Also, do keep this in mind when buying old kinetic watches as it might have this problem.
Once the gew affects a large area, you’ll need an expert to overhaul the watch.
Total cost? Can go up to a hundred dollars. With that amount of money, it’s better to just buy a new kinetic lol!
2- Charging problem for those with lots of watches
Like any automatic watch owners, kinetic watch owners also face difficulty to charge their watches when not using them (a common problem for those with high volume of watches lol!).
But no worries.
Using induction charger, rotating machine or Seiko’s Direct Drive technology can solve these issue (check my explanation of the three methods in the section above).
If you still feel these is too cumbersome, check out solar watch, a watch that can be charged as easy as exposing it to any light. Now that is total convenience =)
Conclusion – Is A Kinetic Watch For You?
If you hate to change the battery of your watch, then kinetic watch is something that you should seriously consider.
It’s a hybrid of the best of two worlds, the accuracy of quartz and the convenience of automatic self-winding movement.
Seiko currently produces kinetic watches in many watch types – sports, chronograph, dressy, military etc. – so it’s very easy to find one that will fit your taste and need.
For a watch that has a taste of classic watchmaking with modern technology, the kinetic watch is in its own world.
I hope you guys enjoy this article. Let me know if you guys have any questions or comments on kinetic watches.
Till next time =)
4 thoughts on “What Is Kinetic Watch? – All About The Automatic-Quartz Hybrid Watch”
Why is an automatic watch less accurate than a quartz watch.
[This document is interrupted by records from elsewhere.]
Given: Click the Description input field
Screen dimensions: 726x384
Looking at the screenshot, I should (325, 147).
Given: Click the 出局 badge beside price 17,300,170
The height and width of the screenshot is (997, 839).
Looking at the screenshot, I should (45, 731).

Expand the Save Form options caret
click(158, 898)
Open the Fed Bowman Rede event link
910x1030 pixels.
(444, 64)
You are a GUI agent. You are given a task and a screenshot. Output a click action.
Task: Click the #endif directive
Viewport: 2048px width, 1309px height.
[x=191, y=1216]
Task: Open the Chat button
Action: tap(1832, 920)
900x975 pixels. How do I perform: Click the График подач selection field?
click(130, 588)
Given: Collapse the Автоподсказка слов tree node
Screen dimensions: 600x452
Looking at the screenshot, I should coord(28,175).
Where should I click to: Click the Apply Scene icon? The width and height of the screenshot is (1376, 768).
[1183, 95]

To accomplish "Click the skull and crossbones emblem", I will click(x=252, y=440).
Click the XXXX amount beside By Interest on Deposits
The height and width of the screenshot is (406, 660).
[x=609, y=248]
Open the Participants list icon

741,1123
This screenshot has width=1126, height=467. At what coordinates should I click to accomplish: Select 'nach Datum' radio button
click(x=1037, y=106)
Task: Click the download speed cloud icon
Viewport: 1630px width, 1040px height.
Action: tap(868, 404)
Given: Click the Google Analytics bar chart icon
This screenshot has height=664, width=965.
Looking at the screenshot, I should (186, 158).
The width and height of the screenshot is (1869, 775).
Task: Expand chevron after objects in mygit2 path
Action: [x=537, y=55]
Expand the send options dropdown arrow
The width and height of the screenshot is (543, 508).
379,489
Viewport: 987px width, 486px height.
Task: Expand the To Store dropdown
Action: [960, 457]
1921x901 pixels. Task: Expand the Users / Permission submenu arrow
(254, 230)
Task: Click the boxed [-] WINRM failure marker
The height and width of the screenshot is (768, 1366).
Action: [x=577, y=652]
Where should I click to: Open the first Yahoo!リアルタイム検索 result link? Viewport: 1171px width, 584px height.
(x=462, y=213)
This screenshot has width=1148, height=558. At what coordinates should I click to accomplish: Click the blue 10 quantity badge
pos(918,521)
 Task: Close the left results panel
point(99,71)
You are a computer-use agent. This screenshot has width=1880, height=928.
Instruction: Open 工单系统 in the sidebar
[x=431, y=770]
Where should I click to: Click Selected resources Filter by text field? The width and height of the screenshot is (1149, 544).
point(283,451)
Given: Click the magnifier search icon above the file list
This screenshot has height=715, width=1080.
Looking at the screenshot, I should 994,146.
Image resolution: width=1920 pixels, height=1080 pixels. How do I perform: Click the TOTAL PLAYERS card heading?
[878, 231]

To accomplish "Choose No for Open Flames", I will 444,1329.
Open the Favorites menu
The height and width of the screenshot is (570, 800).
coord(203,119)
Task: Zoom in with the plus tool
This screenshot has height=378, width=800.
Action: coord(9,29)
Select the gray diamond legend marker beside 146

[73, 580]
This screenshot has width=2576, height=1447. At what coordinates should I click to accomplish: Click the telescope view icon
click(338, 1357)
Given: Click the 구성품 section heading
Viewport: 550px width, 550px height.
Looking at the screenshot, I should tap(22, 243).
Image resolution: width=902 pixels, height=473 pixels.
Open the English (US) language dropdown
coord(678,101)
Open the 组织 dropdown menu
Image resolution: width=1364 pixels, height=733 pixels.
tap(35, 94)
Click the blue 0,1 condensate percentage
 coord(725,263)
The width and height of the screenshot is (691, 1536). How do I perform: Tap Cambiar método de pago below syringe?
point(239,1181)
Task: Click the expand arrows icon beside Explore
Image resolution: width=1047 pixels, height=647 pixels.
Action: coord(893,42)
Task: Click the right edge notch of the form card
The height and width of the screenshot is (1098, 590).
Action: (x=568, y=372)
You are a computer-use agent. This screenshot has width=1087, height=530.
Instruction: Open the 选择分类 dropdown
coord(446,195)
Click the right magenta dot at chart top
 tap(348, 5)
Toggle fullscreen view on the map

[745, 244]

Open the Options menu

You explain that the automatic watch charges a lithium ion cell which is in turn used to operate the quartz mechanism. I would think one would be as accurate as the other? If, on the other hand, the automatic watch stores its energy in a spring mechanism, I could see the difference in accuracy.
All in all, a very in-depth article. Thanks for teaching me about these watches. I used to have one many years ago.
Hi Michael. I’m sorry that I didn’t elaborate on that part further.
Automatic watch stores it’s charge in a spring mechanism, whereas the kinetic watch stores electrical current in a Lithium ion cell. This does not directly cause the difference in accuracy though.
The reason why the kinetic is more accurate is because it’s using quartz movement instead of the automatic movement.
Quartz movement is very accurate because of the timekeeping is defined by the quartz crystal’s vibration (which goes for thousands per second). This can only be powered by an electronic setup – with electrical energy from the lithium ion cell in a kinetic watch.
The automatic watch on the other hand uses the more traditional method of balance spring to keep time. It’s only vibrating/oscillating at a few times per second, which means it has a larger room of error.
Let me know if you have further questions buddy =)
Thanks for the very detailed discussion on what a kinetic watch is. I haven’t ever owned one personally. All mine have been battery powered. Now I use my smart phone to tell time. That actually isn’t ideal because at work we’re not allowed to have our smart phones out: not even to tell time. I need to get me a watch because I will get caught eventually. Watches are a work of art, aren’t they? I especially like the one pictured that looks kind of like it’s melting. That’s cool!!! How much is that one?
Hi Jason. Then all the more reason for you to get a watch ASAP =)
I think you’re referring to the Swatch Autoquarz. But unfortunately I think the watch had been discontinued some time ago as I never actually saw it now (the picture was put up to show an example of a kinetic watch by the Swiss brand).